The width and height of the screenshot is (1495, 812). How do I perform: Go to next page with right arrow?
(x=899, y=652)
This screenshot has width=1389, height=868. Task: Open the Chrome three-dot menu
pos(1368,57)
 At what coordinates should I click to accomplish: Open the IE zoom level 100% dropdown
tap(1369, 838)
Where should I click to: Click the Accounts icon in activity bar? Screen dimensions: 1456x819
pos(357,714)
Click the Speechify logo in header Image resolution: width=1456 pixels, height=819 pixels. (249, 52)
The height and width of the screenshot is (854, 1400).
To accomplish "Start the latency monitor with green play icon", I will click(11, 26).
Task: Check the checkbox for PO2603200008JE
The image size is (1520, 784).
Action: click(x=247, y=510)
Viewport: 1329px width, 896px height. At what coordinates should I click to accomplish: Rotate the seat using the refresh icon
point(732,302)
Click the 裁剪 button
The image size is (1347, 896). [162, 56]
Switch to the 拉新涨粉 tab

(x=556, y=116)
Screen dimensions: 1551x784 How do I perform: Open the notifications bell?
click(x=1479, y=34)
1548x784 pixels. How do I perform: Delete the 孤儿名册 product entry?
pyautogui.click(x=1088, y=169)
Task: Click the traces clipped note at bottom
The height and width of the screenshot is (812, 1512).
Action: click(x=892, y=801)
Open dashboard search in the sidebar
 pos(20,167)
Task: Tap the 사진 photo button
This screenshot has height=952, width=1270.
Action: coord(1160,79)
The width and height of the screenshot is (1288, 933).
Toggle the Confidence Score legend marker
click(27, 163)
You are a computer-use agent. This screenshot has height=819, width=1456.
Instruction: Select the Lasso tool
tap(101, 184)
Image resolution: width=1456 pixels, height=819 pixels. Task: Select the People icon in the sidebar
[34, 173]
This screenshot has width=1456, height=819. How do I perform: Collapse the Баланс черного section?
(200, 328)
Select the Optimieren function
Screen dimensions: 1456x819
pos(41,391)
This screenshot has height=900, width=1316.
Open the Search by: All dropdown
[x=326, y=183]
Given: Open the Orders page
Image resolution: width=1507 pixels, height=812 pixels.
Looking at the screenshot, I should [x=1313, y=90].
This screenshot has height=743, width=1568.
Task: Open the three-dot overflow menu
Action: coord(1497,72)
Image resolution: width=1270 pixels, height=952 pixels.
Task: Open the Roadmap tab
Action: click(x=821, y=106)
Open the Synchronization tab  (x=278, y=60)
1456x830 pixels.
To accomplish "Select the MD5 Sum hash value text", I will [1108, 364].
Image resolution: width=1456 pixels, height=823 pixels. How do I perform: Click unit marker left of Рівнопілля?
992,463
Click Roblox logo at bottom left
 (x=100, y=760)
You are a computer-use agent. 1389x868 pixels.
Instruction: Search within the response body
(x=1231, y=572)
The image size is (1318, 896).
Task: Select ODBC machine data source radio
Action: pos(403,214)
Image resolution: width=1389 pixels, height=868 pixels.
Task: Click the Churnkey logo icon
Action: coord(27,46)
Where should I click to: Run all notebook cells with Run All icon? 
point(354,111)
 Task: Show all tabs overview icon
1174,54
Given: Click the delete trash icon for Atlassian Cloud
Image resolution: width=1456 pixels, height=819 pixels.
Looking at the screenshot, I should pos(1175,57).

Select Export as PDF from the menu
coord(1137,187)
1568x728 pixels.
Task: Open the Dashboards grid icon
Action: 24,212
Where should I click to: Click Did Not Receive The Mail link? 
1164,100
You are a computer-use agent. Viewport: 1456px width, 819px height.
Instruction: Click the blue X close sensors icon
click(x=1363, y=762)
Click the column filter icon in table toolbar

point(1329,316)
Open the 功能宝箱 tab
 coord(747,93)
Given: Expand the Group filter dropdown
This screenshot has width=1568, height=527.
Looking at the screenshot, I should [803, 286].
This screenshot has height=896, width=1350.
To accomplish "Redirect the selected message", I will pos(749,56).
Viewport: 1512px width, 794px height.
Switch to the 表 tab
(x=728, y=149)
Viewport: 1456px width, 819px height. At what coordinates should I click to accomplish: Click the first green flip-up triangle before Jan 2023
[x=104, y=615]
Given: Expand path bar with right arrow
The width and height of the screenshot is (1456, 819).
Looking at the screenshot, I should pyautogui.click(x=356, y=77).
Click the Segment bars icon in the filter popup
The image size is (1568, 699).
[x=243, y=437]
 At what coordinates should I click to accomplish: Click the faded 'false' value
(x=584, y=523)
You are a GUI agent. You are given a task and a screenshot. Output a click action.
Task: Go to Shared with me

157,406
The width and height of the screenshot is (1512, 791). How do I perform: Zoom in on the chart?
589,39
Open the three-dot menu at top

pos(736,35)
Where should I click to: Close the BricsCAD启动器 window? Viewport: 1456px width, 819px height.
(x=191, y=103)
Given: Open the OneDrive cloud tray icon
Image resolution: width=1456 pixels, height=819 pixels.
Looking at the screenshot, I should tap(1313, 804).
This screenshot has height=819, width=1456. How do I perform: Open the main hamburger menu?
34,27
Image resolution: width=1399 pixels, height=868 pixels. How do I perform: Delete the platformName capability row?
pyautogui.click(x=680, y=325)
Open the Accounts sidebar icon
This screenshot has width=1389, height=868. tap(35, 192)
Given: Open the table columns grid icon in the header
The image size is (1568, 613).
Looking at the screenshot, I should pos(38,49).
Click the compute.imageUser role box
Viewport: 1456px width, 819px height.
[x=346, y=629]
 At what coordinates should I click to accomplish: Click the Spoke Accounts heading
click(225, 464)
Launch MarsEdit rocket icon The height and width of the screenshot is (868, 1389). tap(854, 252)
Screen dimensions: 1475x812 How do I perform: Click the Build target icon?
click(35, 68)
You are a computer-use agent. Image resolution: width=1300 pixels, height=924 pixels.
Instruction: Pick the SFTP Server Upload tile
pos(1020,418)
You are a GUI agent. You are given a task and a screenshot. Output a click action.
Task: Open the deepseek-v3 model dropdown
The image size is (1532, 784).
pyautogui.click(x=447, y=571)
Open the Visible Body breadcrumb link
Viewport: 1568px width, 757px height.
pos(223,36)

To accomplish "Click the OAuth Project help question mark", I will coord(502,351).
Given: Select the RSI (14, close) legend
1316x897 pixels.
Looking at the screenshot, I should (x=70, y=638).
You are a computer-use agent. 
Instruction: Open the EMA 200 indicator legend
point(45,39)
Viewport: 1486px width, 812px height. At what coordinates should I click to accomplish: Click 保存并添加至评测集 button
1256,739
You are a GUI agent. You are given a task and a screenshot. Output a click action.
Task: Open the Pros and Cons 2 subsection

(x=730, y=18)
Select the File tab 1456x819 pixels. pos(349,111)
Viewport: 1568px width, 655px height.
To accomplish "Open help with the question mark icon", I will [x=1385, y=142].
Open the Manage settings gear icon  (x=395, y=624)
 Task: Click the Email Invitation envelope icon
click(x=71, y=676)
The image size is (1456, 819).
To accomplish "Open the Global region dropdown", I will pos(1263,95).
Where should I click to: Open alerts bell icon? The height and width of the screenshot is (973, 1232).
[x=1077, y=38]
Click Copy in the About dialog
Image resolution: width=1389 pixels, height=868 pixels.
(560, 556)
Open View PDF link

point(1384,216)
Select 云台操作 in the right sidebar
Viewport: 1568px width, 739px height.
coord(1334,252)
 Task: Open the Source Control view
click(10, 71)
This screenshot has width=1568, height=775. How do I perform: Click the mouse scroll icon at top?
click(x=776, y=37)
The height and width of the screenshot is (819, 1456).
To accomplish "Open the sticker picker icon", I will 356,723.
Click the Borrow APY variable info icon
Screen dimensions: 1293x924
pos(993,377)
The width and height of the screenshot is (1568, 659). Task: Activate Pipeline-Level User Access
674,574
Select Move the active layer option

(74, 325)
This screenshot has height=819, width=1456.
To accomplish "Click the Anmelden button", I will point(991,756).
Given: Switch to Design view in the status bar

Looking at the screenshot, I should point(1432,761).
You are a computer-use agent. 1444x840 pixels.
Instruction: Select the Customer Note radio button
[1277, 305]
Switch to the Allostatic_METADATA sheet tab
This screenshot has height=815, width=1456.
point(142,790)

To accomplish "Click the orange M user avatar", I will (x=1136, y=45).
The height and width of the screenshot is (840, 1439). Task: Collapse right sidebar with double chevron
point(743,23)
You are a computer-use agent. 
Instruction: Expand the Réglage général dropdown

Activity: Write out each line of the data that holds the string "help".

Worked solution:
To accomplish "Click the OAuth Project help question mark", I will coord(502,351).
To accomplish "Open help with the question mark icon", I will [x=1385, y=142].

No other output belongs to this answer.